**Material supplied:**

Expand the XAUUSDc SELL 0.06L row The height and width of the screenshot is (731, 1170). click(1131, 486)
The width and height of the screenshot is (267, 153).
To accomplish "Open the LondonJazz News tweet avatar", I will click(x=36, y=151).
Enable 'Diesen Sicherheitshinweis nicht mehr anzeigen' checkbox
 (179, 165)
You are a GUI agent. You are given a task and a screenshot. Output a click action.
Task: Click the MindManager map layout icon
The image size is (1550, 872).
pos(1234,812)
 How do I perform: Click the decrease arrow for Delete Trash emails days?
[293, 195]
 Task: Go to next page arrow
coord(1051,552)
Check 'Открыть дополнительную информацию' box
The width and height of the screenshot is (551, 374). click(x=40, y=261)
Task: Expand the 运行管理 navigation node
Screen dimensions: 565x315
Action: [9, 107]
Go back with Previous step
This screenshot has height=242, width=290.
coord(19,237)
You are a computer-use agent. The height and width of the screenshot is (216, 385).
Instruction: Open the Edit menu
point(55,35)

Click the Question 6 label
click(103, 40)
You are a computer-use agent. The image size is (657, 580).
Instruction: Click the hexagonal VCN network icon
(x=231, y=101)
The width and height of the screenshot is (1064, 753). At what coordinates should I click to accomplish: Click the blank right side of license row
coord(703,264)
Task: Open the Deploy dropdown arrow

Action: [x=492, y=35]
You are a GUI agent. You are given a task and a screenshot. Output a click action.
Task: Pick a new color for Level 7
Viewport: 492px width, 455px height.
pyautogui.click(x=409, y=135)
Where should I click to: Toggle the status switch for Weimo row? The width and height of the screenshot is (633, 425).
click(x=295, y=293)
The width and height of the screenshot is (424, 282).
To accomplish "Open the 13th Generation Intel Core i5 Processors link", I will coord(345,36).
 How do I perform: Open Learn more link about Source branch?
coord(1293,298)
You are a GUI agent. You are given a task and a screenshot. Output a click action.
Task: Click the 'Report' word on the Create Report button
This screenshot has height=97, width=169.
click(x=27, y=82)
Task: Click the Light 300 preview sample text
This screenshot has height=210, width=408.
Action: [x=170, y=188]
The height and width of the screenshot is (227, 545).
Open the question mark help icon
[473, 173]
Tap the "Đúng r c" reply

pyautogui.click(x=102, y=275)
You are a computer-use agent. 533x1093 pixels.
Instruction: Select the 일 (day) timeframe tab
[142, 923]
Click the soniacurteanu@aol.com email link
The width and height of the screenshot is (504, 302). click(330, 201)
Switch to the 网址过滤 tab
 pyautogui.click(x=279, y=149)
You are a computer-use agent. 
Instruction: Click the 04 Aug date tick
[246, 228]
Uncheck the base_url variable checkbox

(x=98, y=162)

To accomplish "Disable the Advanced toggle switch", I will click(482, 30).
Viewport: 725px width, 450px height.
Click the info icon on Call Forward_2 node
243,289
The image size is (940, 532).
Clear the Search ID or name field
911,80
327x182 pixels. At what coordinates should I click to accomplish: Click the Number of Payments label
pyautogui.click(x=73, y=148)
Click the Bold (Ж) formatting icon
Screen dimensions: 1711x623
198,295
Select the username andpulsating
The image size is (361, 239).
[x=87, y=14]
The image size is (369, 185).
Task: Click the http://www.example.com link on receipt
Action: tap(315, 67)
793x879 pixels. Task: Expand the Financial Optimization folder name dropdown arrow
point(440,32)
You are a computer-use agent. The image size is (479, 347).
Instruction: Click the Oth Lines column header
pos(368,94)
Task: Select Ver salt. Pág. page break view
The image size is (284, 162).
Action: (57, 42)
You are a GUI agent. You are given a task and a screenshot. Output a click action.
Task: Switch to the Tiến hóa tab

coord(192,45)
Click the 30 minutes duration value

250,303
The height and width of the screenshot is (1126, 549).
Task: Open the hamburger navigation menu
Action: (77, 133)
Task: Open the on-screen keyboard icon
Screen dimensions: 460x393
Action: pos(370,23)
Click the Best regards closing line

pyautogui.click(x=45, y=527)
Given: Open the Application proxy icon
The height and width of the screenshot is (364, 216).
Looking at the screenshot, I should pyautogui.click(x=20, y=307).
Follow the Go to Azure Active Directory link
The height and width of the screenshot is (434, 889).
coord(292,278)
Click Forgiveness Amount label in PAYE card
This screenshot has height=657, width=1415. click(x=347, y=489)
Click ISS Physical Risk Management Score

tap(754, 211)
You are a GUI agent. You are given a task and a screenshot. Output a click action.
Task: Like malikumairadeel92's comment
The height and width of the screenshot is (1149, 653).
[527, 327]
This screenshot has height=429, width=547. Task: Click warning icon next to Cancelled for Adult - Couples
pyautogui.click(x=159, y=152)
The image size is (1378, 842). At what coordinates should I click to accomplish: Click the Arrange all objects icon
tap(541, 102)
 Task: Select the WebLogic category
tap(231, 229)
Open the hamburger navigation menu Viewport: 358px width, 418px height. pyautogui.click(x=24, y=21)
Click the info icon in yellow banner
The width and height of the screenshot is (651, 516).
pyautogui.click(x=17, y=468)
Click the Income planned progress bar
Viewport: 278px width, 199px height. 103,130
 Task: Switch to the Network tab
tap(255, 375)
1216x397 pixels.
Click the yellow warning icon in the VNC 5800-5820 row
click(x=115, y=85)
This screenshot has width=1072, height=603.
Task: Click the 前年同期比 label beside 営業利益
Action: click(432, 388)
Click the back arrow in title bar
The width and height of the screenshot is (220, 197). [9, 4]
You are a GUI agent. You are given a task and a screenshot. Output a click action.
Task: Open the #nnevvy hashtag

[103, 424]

**Exercise goal:**
All the lines above need to be printed again, exactly.

**Solution to this problem:**
Expand the XAUUSDc SELL 0.06L row The height and width of the screenshot is (731, 1170). click(1131, 486)
The width and height of the screenshot is (267, 153).
To accomplish "Open the LondonJazz News tweet avatar", I will click(x=36, y=151).
Enable 'Diesen Sicherheitshinweis nicht mehr anzeigen' checkbox
 (179, 165)
You are a GUI agent. You are given a task and a screenshot. Output a click action.
Task: Click the MindManager map layout icon
The image size is (1550, 872).
pos(1234,812)
 How do I perform: Click the decrease arrow for Delete Trash emails days?
[293, 195]
 Task: Go to next page arrow
coord(1051,552)
Check 'Открыть дополнительную информацию' box
The width and height of the screenshot is (551, 374). click(x=40, y=261)
Task: Expand the 运行管理 navigation node
Screen dimensions: 565x315
Action: [9, 107]
Go back with Previous step
This screenshot has height=242, width=290.
coord(19,237)
You are a computer-use agent. The height and width of the screenshot is (216, 385).
Instruction: Open the Edit menu
point(55,35)

Click the Question 6 label
click(103, 40)
You are a computer-use agent. The image size is (657, 580).
Instruction: Click the hexagonal VCN network icon
(x=231, y=101)
The width and height of the screenshot is (1064, 753). At what coordinates should I click to accomplish: Click the blank right side of license row
coord(703,264)
Task: Open the Deploy dropdown arrow

Action: [x=492, y=35]
You are a GUI agent. You are given a task and a screenshot. Output a click action.
Task: Pick a new color for Level 7
Viewport: 492px width, 455px height.
pyautogui.click(x=409, y=135)
Where should I click to: Toggle the status switch for Weimo row? The width and height of the screenshot is (633, 425).
click(x=295, y=293)
The width and height of the screenshot is (424, 282).
To accomplish "Open the 13th Generation Intel Core i5 Processors link", I will coord(345,36).
 How do I perform: Open Learn more link about Source branch?
coord(1293,298)
You are a GUI agent. You are given a task and a screenshot. Output a click action.
Task: Click the 'Report' word on the Create Report button
This screenshot has height=97, width=169.
click(x=27, y=82)
Task: Click the Light 300 preview sample text
This screenshot has height=210, width=408.
Action: [x=170, y=188]
The height and width of the screenshot is (227, 545).
Open the question mark help icon
[473, 173]
Tap the "Đúng r c" reply

pyautogui.click(x=102, y=275)
You are a computer-use agent. 533x1093 pixels.
Instruction: Select the 일 (day) timeframe tab
[142, 923]
Click the soniacurteanu@aol.com email link
The width and height of the screenshot is (504, 302). click(330, 201)
Switch to the 网址过滤 tab
 pyautogui.click(x=279, y=149)
You are a computer-use agent. 
Instruction: Click the 04 Aug date tick
[246, 228]
Uncheck the base_url variable checkbox

(x=98, y=162)

To accomplish "Disable the Advanced toggle switch", I will click(482, 30).
Viewport: 725px width, 450px height.
Click the info icon on Call Forward_2 node
243,289
The image size is (940, 532).
Clear the Search ID or name field
911,80
327x182 pixels. At what coordinates should I click to accomplish: Click the Number of Payments label
pyautogui.click(x=73, y=148)
Click the Bold (Ж) formatting icon
Screen dimensions: 1711x623
198,295
Select the username andpulsating
The image size is (361, 239).
[x=87, y=14]
The image size is (369, 185).
Task: Click the http://www.example.com link on receipt
Action: tap(315, 67)
793x879 pixels. Task: Expand the Financial Optimization folder name dropdown arrow
point(440,32)
You are a computer-use agent. The image size is (479, 347).
Instruction: Click the Oth Lines column header
pos(368,94)
Task: Select Ver salt. Pág. page break view
The image size is (284, 162).
Action: (57, 42)
You are a GUI agent. You are given a task and a screenshot. Output a click action.
Task: Switch to the Tiến hóa tab

coord(192,45)
Click the 30 minutes duration value

250,303
The height and width of the screenshot is (1126, 549).
Task: Open the hamburger navigation menu
Action: (77, 133)
Task: Open the on-screen keyboard icon
Screen dimensions: 460x393
Action: pos(370,23)
Click the Best regards closing line

pyautogui.click(x=45, y=527)
Given: Open the Application proxy icon
The height and width of the screenshot is (364, 216).
Looking at the screenshot, I should pyautogui.click(x=20, y=307).
Follow the Go to Azure Active Directory link
The height and width of the screenshot is (434, 889).
coord(292,278)
Click Forgiveness Amount label in PAYE card
This screenshot has height=657, width=1415. click(x=347, y=489)
Click ISS Physical Risk Management Score

tap(754, 211)
You are a GUI agent. You are given a task and a screenshot. Output a click action.
Task: Like malikumairadeel92's comment
The height and width of the screenshot is (1149, 653).
[527, 327]
This screenshot has height=429, width=547. Task: Click warning icon next to Cancelled for Adult - Couples
pyautogui.click(x=159, y=152)
The image size is (1378, 842). At what coordinates should I click to accomplish: Click the Arrange all objects icon
tap(541, 102)
 Task: Select the WebLogic category
tap(231, 229)
Open the hamburger navigation menu Viewport: 358px width, 418px height. pyautogui.click(x=24, y=21)
Click the info icon in yellow banner
The width and height of the screenshot is (651, 516).
pyautogui.click(x=17, y=468)
Click the Income planned progress bar
Viewport: 278px width, 199px height. 103,130
 Task: Switch to the Network tab
tap(255, 375)
1216x397 pixels.
Click the yellow warning icon in the VNC 5800-5820 row
click(x=115, y=85)
This screenshot has width=1072, height=603.
Task: Click the 前年同期比 label beside 営業利益
Action: click(432, 388)
Click the back arrow in title bar
The width and height of the screenshot is (220, 197). [9, 4]
You are a GUI agent. You are given a task and a screenshot. Output a click action.
Task: Open the #nnevvy hashtag

[103, 424]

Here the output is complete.